Roberto Di Matteo was already a Chelsea legend before that night in Munich on May 2012. After that night, after the team's heroics in the Champions League final, and all throughout the second half of that season, Di Matteo's name will forever be among the most hallowed of hallowed names at Stamford Bridge. Even though he was fired five months later. (Though in a way, that just adds to his legend.)
Di Matteo has always been Mr. Smooth and Mr. Class of course, so he's got nothing bad to say about Chelsea or Abramovich. Not now, not before, and probably not ever.
"Obviously you look at the history and it's not just with me, that's the way it is and you can be critical about that or not. The fact is they have won so many trophies and had so much success you could argue that it has worked for them."
"I actually had a great relationship and I can't say a bad word about [Abramovich], he has been always very good to me, apart from the last part of it."

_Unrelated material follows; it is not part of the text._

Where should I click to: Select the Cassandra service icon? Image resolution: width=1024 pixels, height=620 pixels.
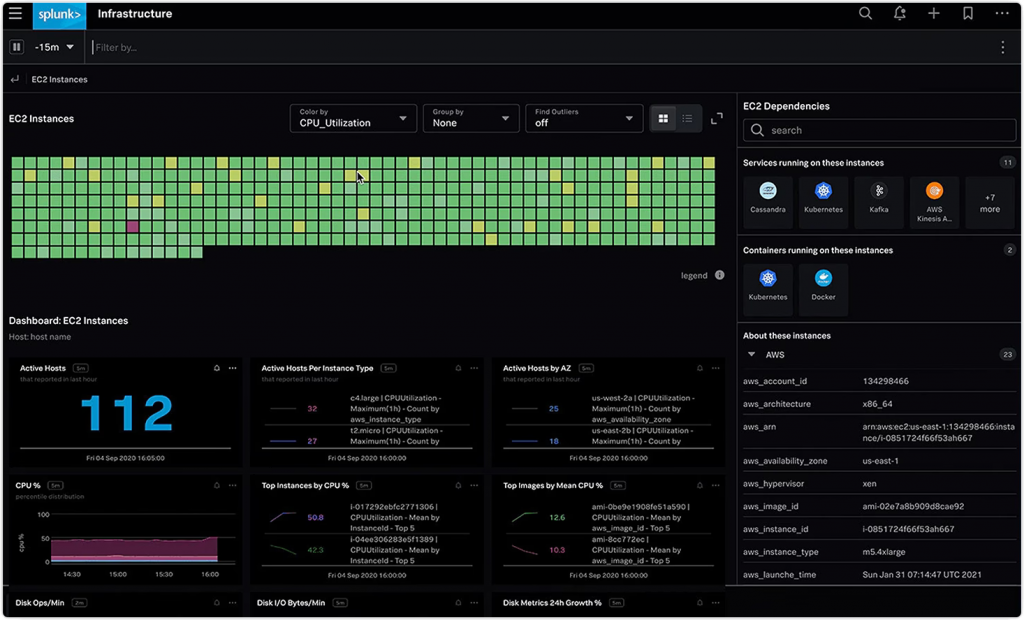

Incidentally, the man in charge in the opposite dugout in RDM's final game was none other than Antonio Conte! Or he would've been, had he not been serving his four-month ban from football stemming from the latest Italian match-fixing scandal. (Instead it was Angelo Alessio in the dugout; he should be coming to Chelsea as well as part of the new manager's entourage.)

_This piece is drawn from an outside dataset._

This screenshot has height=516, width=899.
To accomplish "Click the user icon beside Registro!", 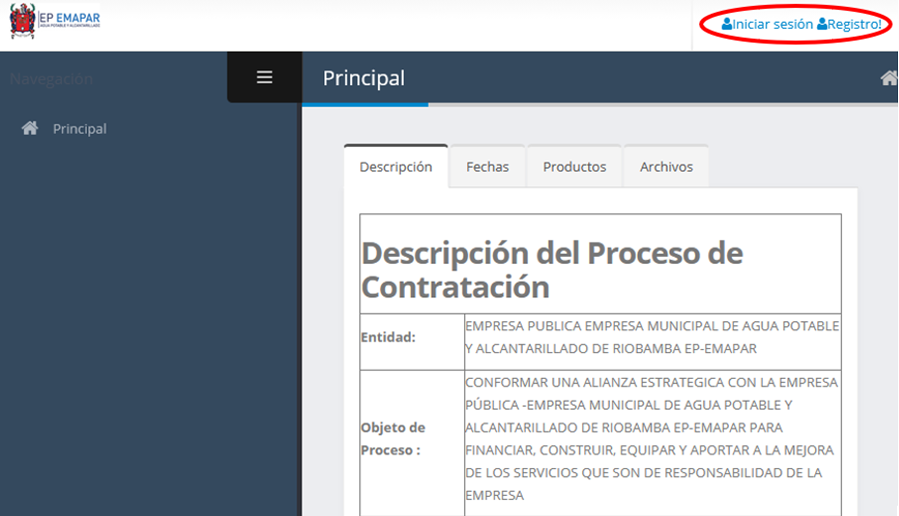I will coord(822,24).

Regardless, the former Juventus and current Italy boss will be the fifth Italian manager of Chelsea when he takes over this summer, continuing the legacy of (Cup specialist) Vialli, (soon-to-be Premier League champion) Ranieri, (Double-winner) Ancelotti, and of course Robbie D. Not bad company, especially if he can live up to expectations.
He's a great manager, he's very well prepared. He has been very successful at Juventus, he's doing a good job with the Italian national team. I think he will be successful."
"He's got a great chance, obviously there's a kind of a new era starting probably at Chelsea next year. They will have to start and rebuild somehow this team to be successful for the next five or 10 years."
"So I think he's got a nice, difficult job, but he's got a nice job. He's quite demanding and he's hands-on as a manager."
-Roberto Di Matteo; source: Sky via Get West London
Given how things worked out with the last guy — i.e. just as we had thought we had laid the foundations of a dynasty, it all came crashing down — perhaps we should cool any talk of long-term futures, like, say, beyond just the first year. But while it may be prudent to protect ourselves against further such heartbreak, crucial changes have to be made this summer, many hopefully bearing long-term impact. Whether Conte will be the man to see that all the way through, or will just be another hat on the coat rack, another name through and out the revolving door, we shall just have to wait and see and hope.
As for Di Matteo, he's been unemployed for almost a year now after lasting less than a season at Schalke 04 in 2014-15. He's been recently linked with a return to Lazio where he had played before signing for Chelsea in 1996 as well as Trabzonspor in Turkey where he could be reunited with the Best Center Back When Playing With 10-men At The Nou Camp And Needing A Miracle Jose Bosingwa.